As European businessmen trek back and forth and young people discover the lure of this giant country with seemingly limitless wild spaces as well as a diverse population -- one young Frenchwoman I sat next to on a Paris/Moscow flight was heading to Mongolia to ride the horses -- another was the father of a new French restaurant owner in Moscow -- Russia's threatening image as a police state whose tanks were poised to assault the European plain morphed into one of the half  dozen giants that populate the Eurasian continent, together with China, India, the Middle East and the European peninsula, whose leaders have finally realized which side their toast is buttered on.

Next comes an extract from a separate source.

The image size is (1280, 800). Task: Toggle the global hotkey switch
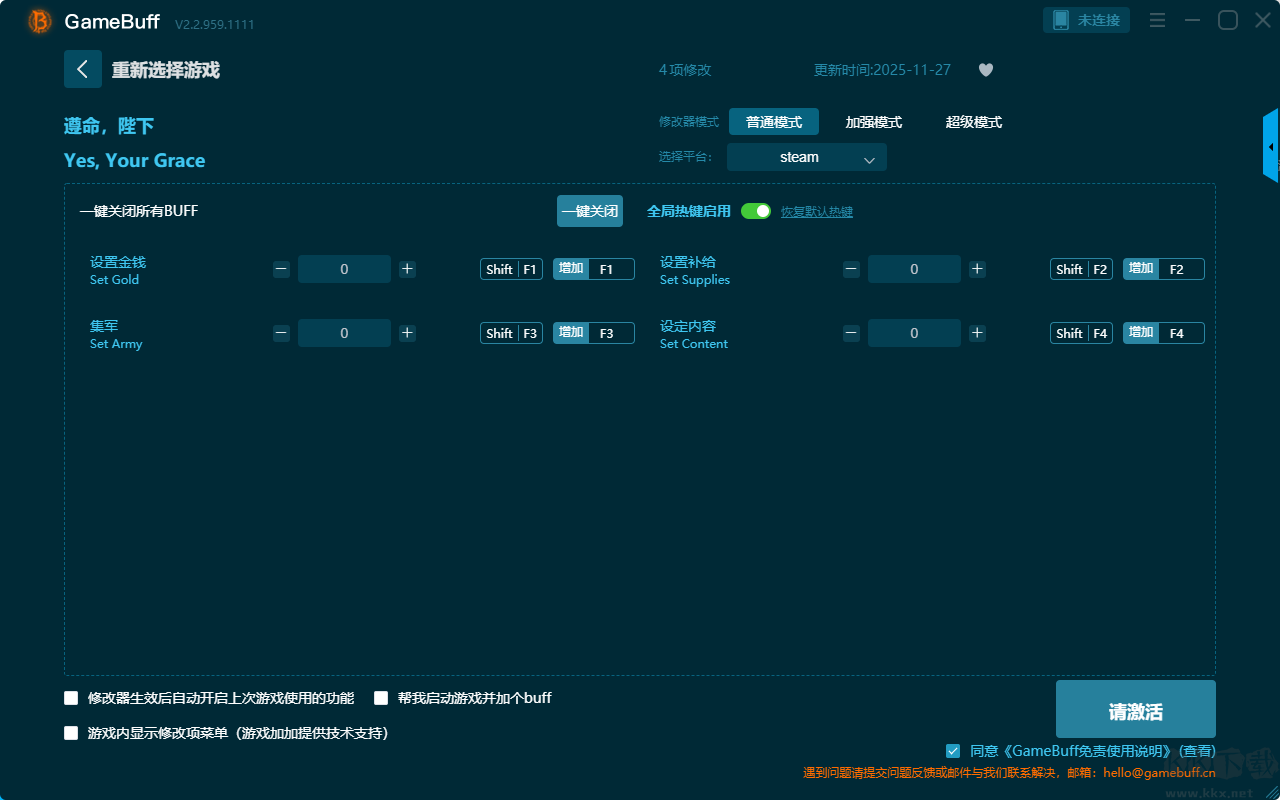(756, 211)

They cannot undo the disastrous consequences of the US's wars on their borders, but when ordered to turn their backs on cheap, reliable Russian gas in favor of expensive American gas by increasing sanctions as demanded by Washington, they are saying no - even hinting that they could impose sanctions on their (former) partner instead of on Russia.  One can only hope that Donald Trump is aware of this, as he considers whether to sign Congress's Russian sanctions bill.

                                        Illustration from the 1980's German peace movement

P.S. 4 pm Friday: Just saw this on RT
A special photo exhibition opens in Moscow on July 28, the day of the 60th anniversary of the 6th World Festival of Youth and Students, which was held in the then-Soviet capital in 1957. That festival gathered 34,000 participants from more than 100 countries. Moscow also hosted a youth festival in 1985. Photos of the 6th and 12th festivals will be shown on Chistoprudny Bulvar in the Russian capital, along with photos picturing key events of the preparation for the 19th World Festival of Youth and Students, to be held in Sochi in October, 2017. The “people’s museum of the festival,” based on Muscovites’ personal collections, a project of the Sochi festival organizers and the Museum of Moscow, will be part of the new photo exhibition.